Download or read book City of Inmates written by Kelly Lytle Hernández and published by UNC Press Books. This book was released on 2017-02-15 with total page 312 pages. Available in PDF, EPUB and Kindle. Book excerpt: Los Angeles incarcerates more people than any other city in the United States, which imprisons more people than any other nation on Earth. This book explains how the City of Angels became the capital city of the world's leading incarcerator. Marshaling more than two centuries of evidence, historian Kelly Lytle Hernandez unmasks how histories of native elimination, immigrant exclusion, and black disappearance drove the rise of incarceration in Los Angeles. In this telling, which spans from the Spanish colonial era to the outbreak of the 1965 Watts Rebellion, Hernandez documents the persistent historical bond between the racial fantasies of conquest, namely its settler colonial form, and the eliminatory capacities of incarceration. But City of Inmates is also a chronicle of resilience and rebellion, documenting how targeted peoples and communities have always fought back. They busted out of jail, forced Supreme Court rulings, advanced revolution across bars and borders, and, as in the summer of 1965, set fire to the belly of the city. With these acts those who fought the rise of incarceration in Los Angeles altered the course of history in the city, the borderlands, and beyond. This book recounts how the dynamics of conquest met deep reservoirs of rebellion as Los Angeles became the City of Inmates, the nation's carceral core. It is a story that is far from over.

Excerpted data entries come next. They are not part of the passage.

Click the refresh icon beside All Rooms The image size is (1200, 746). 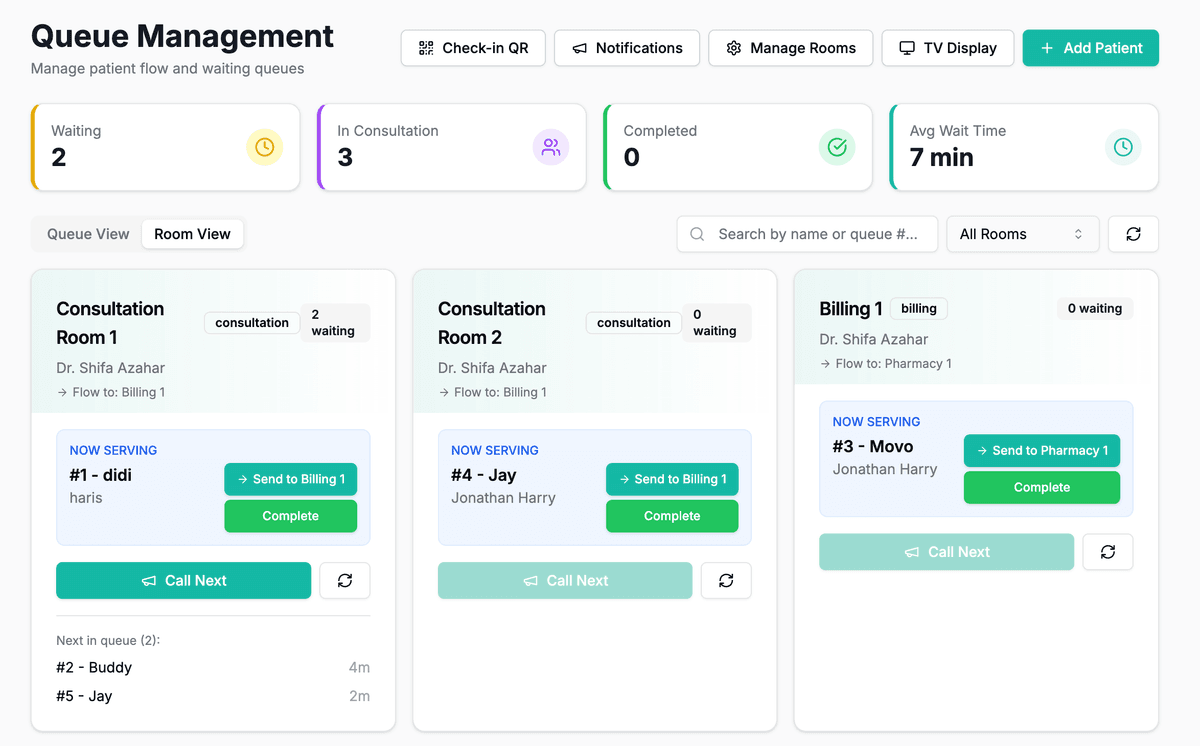click(x=1133, y=234)
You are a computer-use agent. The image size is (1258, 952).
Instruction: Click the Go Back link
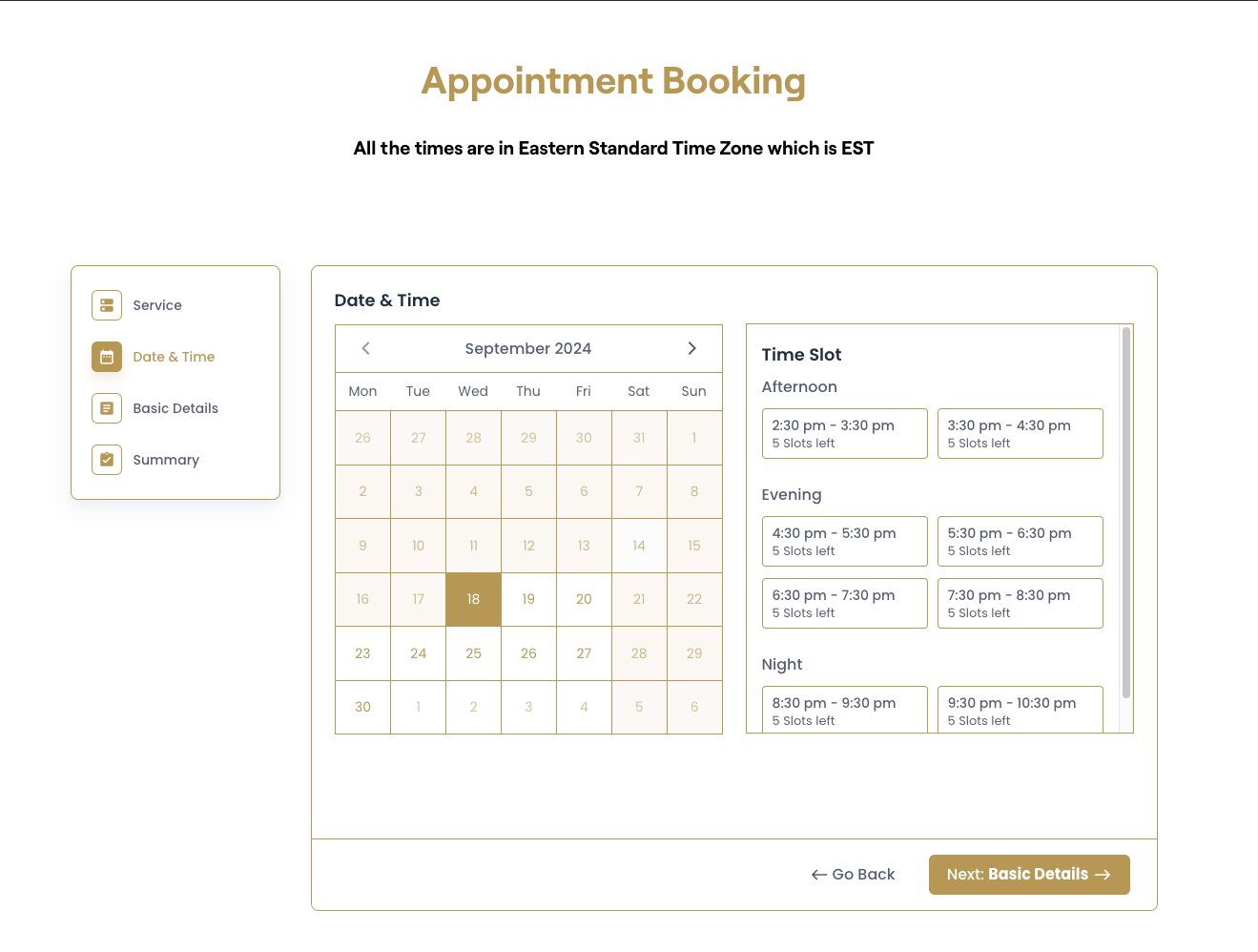854,875
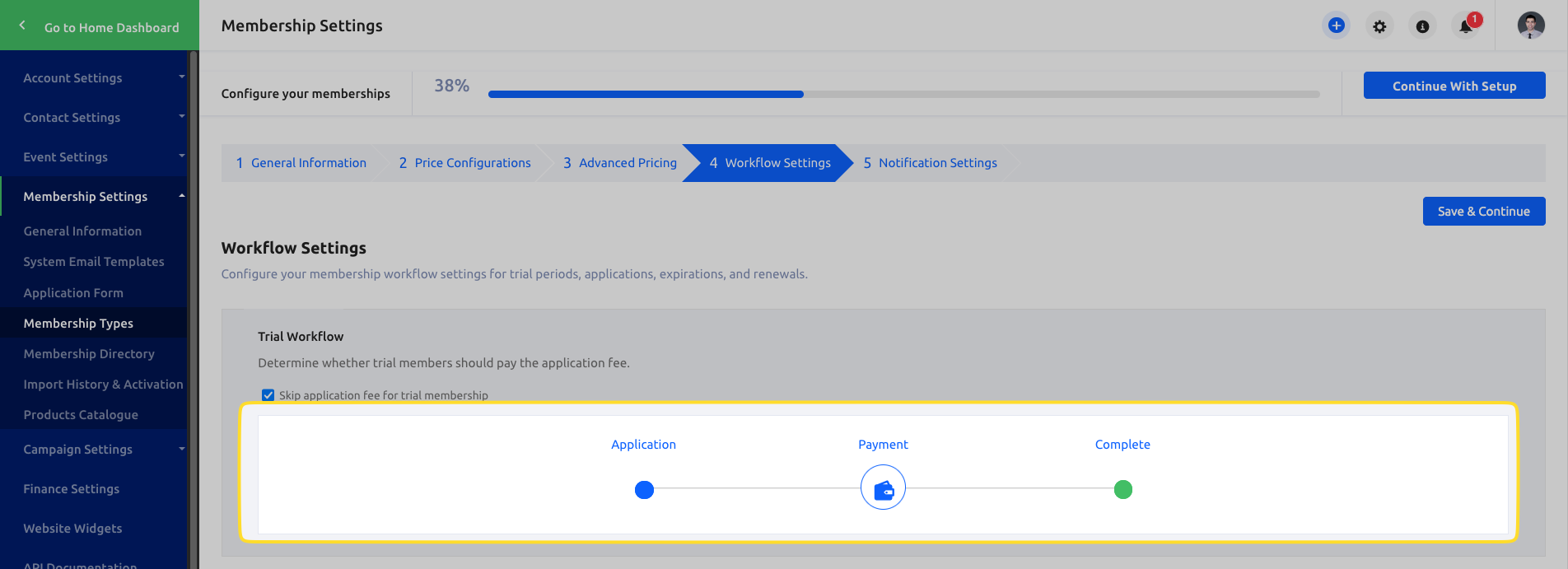This screenshot has width=1568, height=569.
Task: Open the notifications bell icon
Action: click(1467, 26)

Book Prison  A Survival Guide

Download or read book Prison A Survival Guide written by Carl Cattermole and published by Random House. This book was released on 2019-06-20 with total page 128 pages. Available in PDF, EPUB and Kindle. Book excerpt: The cult guide to UK prisons by Carl Cattermole – now fully updated and featuring contributions from female and LGBTQI prisoners, as well as from family on the outside. Contains: Blood – but not as much as you might imagine Sweat – and the prisons no longer provide soap Tears – because prison has created a mental health crisis Humanity – and how to stop the institution destroying it Featuring contributors Sarah Jake Baker, Jon Gulliver, Darcey Hartley, Julia Howard, Elliot Murawski and Lisa Selby. ‘Essential reading’ Will Self ‘We’re in the justice dark ages and Cattermole’s great book switches on the lights’ Dr Theo Kindynis, Lecturer in Criminology Goldsmiths, University of London ‘It has the potential to change a lot of people’s lives for the better’ Daniel Godden, Partner at Berkeley Square Solicitors’

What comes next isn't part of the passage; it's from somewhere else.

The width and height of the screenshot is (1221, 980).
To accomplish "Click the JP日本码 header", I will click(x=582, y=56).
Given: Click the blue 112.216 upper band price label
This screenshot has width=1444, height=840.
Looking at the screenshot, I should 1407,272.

Book Prisoners of Geography

    Book Details:
  • Author : Tim Marshall
  • Publisher : Simon and Schuster
  • Release : 2016-10-11
  • ISBN : 1501121472
  • Pages : 320 pages

Download or read book Prisoners of Geography written by Tim Marshall and published by Simon and Schuster. This book was released on 2016-10-11 with total page 320 pages. Available in PDF, EPUB and Kindle. Book excerpt: First published in Great Britain in 2015 by Elliott and Thompson Limited.

Book The Mammoth Book of Prison Breaks

Download or read book The Mammoth Book of Prison Breaks written by Paul Simpson and published by Hachette UK. This book was released on 2013-07-04 with total page 385 pages. Available in PDF, EPUB and Kindle. Book excerpt: True stories of prison breaks including those of Frank Abagnale, whose story is told in Catch Me If You Can; Henri Charrière who claimed to have escaped from the supposedly inescapable Devil's Island - the true story as opposed to his questionable memoir, Papillon; Bud Day, said to be the only US serviceman ever to have escaped to South Vietnam; the six prisoners who escaped from Death Row in Mecklenburg Correctional Center; and Pascal Payeret, the French armed robber who escaped not once, but twice from French prisons with the help of a helicopter.